The Girl I Used to Be(63)
Her head shot up. “What?”
“Or that he took my knickers home with him?”
She looked horrified.
“I woke up in different underwear than the ones I wore to bed,” I said. “The underwear I was wearing that night had gone.”
“Gone?”
“He sent them to my home address a few days ago.”
I could see her mind racing, trying to make sense of it all.
“I don’t remember anything after I got back to my hotel room.” And then it dawned on me. Finally. What an idiot I’d been. “He drugged me, didn’t he?”
FORTY-SEVEN
GEMMA
“NO,” SAID RACHEL. “No. You were drunk. Really, really drunk. I saw you, don’t forget. You nearly fell over when you got out of the lift at the hotel.”
It was as though she wasn’t there. “He must have drugged me,” I said. “I wondered why I couldn’t remember anything.”
“Gemma, you walked up to your hotel room all right. You weren’t drugged.” Her voice was desperate. “You drank two bottles of wine!”
“No, I didn’t! We ordered two bottles, but I didn’t drink all that. I wouldn’t be able to. I don’t drink much, Rachel. I haven’t drunk that much for years.” I couldn’t look at her. “The next morning I felt awful. And yes, I know I would have felt bad just from the alcohol. I would have expected a hangover. But I’ve never drunk so much that I couldn’t remember what I’d done the night before. Never.”
“Except when you were eighteen,” she said spitefully. “You did that night.”
“Do you really think I can’t remember what happened that night?”
She flushed.
“But the night I was in London . . . I can’t remember anything after I left the restaurant. I paid the bill, I remember that. David said his room was on the tenth floor. We went up in the lift and I nearly fell over getting out. And I remember when I got to my hotel room he kissed me and I turned away and I saw someone there.” I paused, remembering. “How did I not know that was you?” I knew the answer, though. I was completely out of it.
“You were drunk,” she said.
“I’ve told you; I don’t drink like that. Or I haven’t since my early twenties, anyway. I had a few years after . . . after I left school when I hated myself. I drank then, just to forget. But now, now I don’t see the point. And I can’t remember any of it. It’s not as though I remember going into my room and brushing my teeth or anything like that. I can’t remember a single thing until I woke up the next morning.”
We sat quietly. I was trying to remember what had happened that night; a glance at Rachel told me that she was wondering the same thing.
“So when did you get the photos?” she asked. “The other ones.” She grimaced. “Not the one through the post.”
I stood up and went to the door to fetch my bag. Inside was my mobile and I sat back down next to Rachel and opened my e-mails.
“Last Saturday. Here’s the e-mail with the voyeur address. I’ll open the link.”

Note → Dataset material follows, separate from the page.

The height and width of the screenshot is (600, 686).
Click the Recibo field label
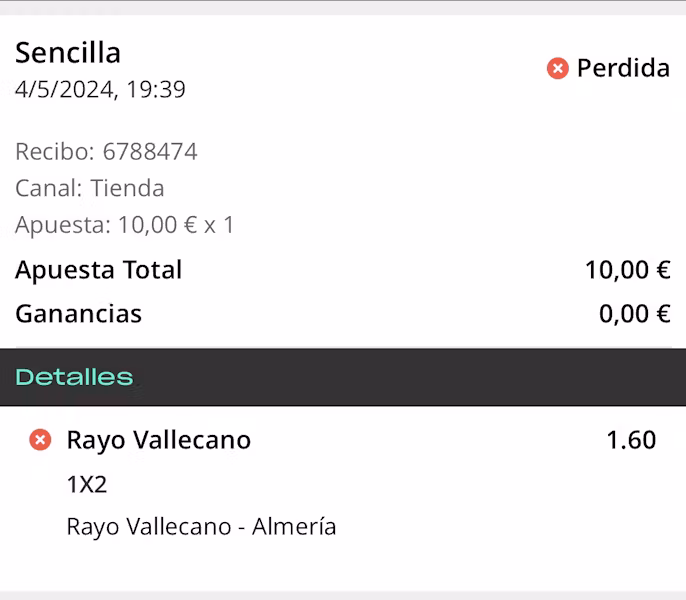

She quickly shook her head. “No.”
I ignored her. “You need to know what you’re dealing with.”
I opened the link and showed it to her. She scrolled down past video stills of women in the shower, on the London tube, at work. She paused at a photo of a woman who could be seen through the opaque glass of her bathroom window and closed the screen, a look of disgust on her face.
“I hope you don’t think I had anything to do with that.”

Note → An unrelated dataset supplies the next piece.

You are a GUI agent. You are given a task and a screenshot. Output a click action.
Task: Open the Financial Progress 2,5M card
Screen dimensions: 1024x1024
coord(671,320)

I didn’t know anything anymore.
She looked down at the e-mail address that had been used to send the link. “I don’t recognize this.”
“I wrote back,” I said. “It bounced. It must have been set up just to send that. And there’s another, too, from a different address.” I opened the e-mail containing the timer gif and showed her. The timer had stopped at 00:00:00.

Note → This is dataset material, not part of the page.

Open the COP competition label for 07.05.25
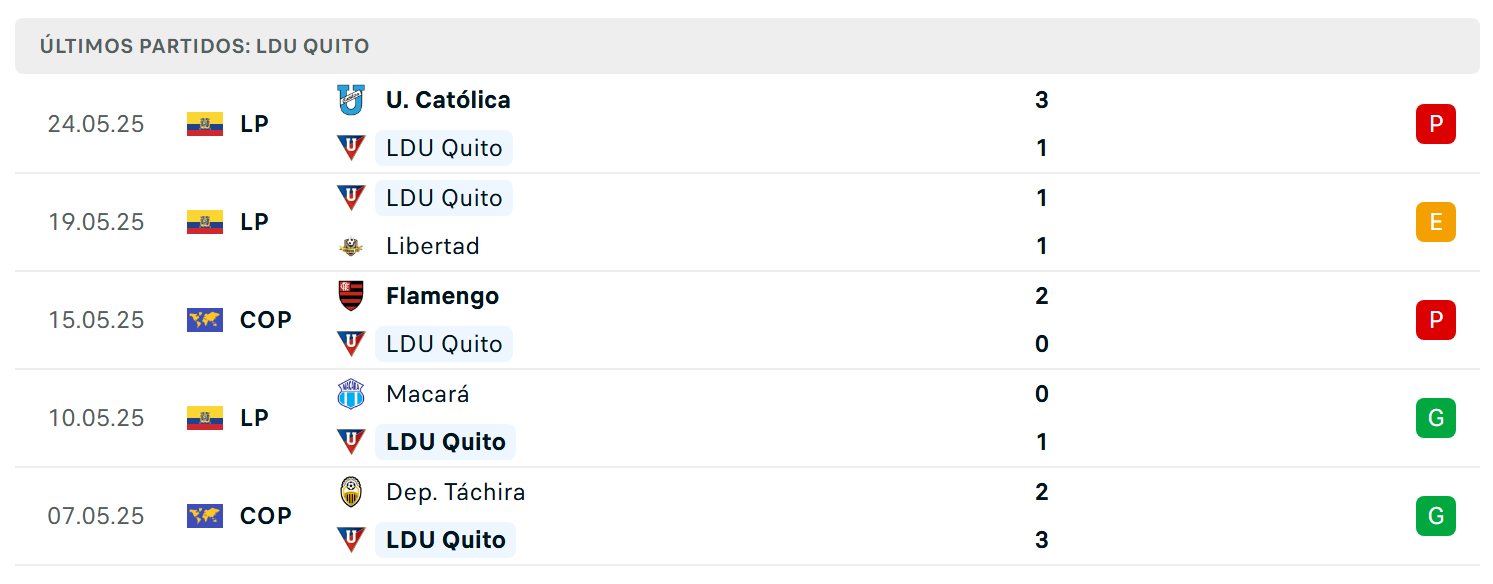Screen dimensions: 1493x584 click(x=266, y=516)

“I don’t get it,” she said. “What is it?”
“It was a timer.”
She looked startled. “What do you mean?”
“It was ticking when I opened the e-mail. It was counting down to midnight.”
Realization dawned on her. “What happened at midnight?” she whispered.
“I didn’t stay to find out,” I said. “It was the night before Joe and Rory came back and I was on my own in the house. I thought someone was going to break in. I went to a hotel.”
She winced. “I didn’t know anything about this.”
“Was he with you that night?”
“He’s usually with me. Which night?”
“Last Tuesday.”
She nodded. “He was at home with me.”
“Were you awake at midnight? Did he do anything? Was he using his phone or iPad or something?”
She looked away. “No. He wasn’t doing anything.”
One glance at her was all it took to know exactly what he was doing at midnight. I shuddered at the thought of him having sex with her while he knew I was terrified something was about to happen to me. He was getting a kick out of this.
“So you met David again after your mum died?”